The Tiger and I visited The Deep exhibition at the ArtScience Museum right after we were done with the Dreamworks Animation exhibition. Down the path after exiting Dreamworks, we were hit with a total contrast in terms of a welcome.
Upon entering The Deep, our eyes had to adjust to the close-to-pitch black darkness enveloping us, with only streaks of blue and white from the panels being the only sources of light. As we entered, the exhibits gave us an overall view of deepsea exploration around the world – how it advanced through history, and general underwater geography.
Moving on, we entered this room with a few cases of deepsea creatures suspended in resin, with clay jars showcasing sea organisms and their bio-luminescence, with black light torches to see the colours.

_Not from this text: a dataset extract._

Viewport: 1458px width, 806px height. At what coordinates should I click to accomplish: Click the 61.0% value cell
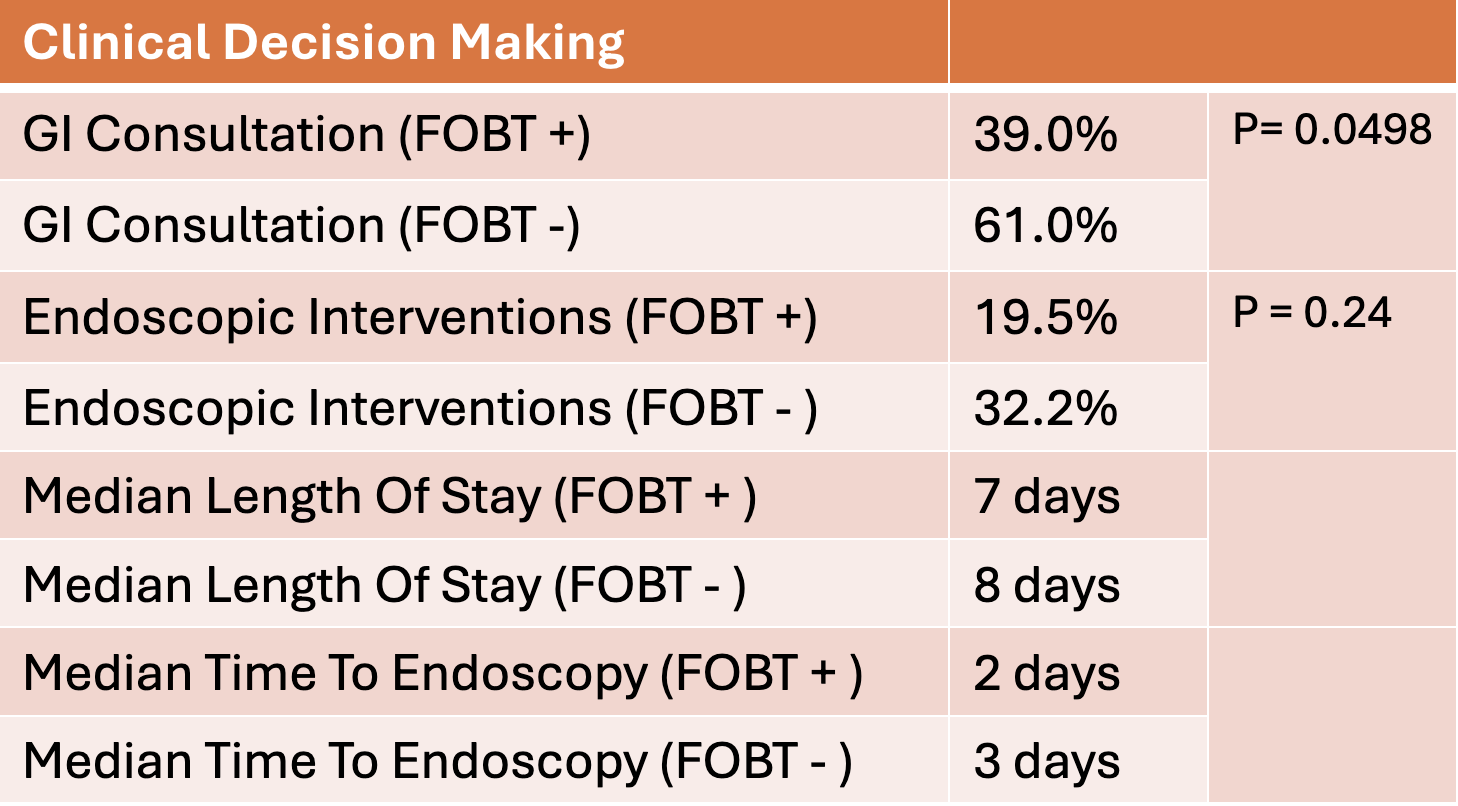click(1078, 226)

After which, we continued deeper into the exhibition, descending every thousand feet or more and seeing smaller, stranger-looking creatures as we went on. Like the first room, these fishes are suspended in resin and showcased on small windows or zoomed-in photographs, especially since deepsea creatures are usually small to withstand the immense amount of pressure at that kind of depth.
And as there is no light at that kind of depth, animals are, more often than not, either blind or produce their own light. Therefore, this results in the romanticized ideas of anglerfish and deepsea jellyfish.
Note: One thing I learnt from my dad’s angler self – if you were to go to the beach during a clear night, with hardly any lighting, you’ll be able to see sea fungus and jellyfish light up from under the sea. I have yet to see such a sight, but it’ll be great to imagine first.
Before visitors got to the end of the exhibition, a video montage was broadcasted, showcasing undersea marine life and its vibrancy despite the darkness. This was later followed by research and studies done on conservation, and how ignorance of the fragility of undersea life is robbing the world of a valuable resource.
Curated by then wildlife and scientific film director Claire Nouvian, the exhibition aims to increase awareness of the rich life within the abyss. With careless fishing (trawling nets etc…), waste is piling against what is needed. And something needs to be done.
As mentioned by Dr Cindy Lee Van Dover, “More men have walked on the surface of the moon than have dived to the deepest part of our oceans.”
Perhaps it’s time for funds to be shifted to make new discoveries and alternatives which will save the world, one way or another.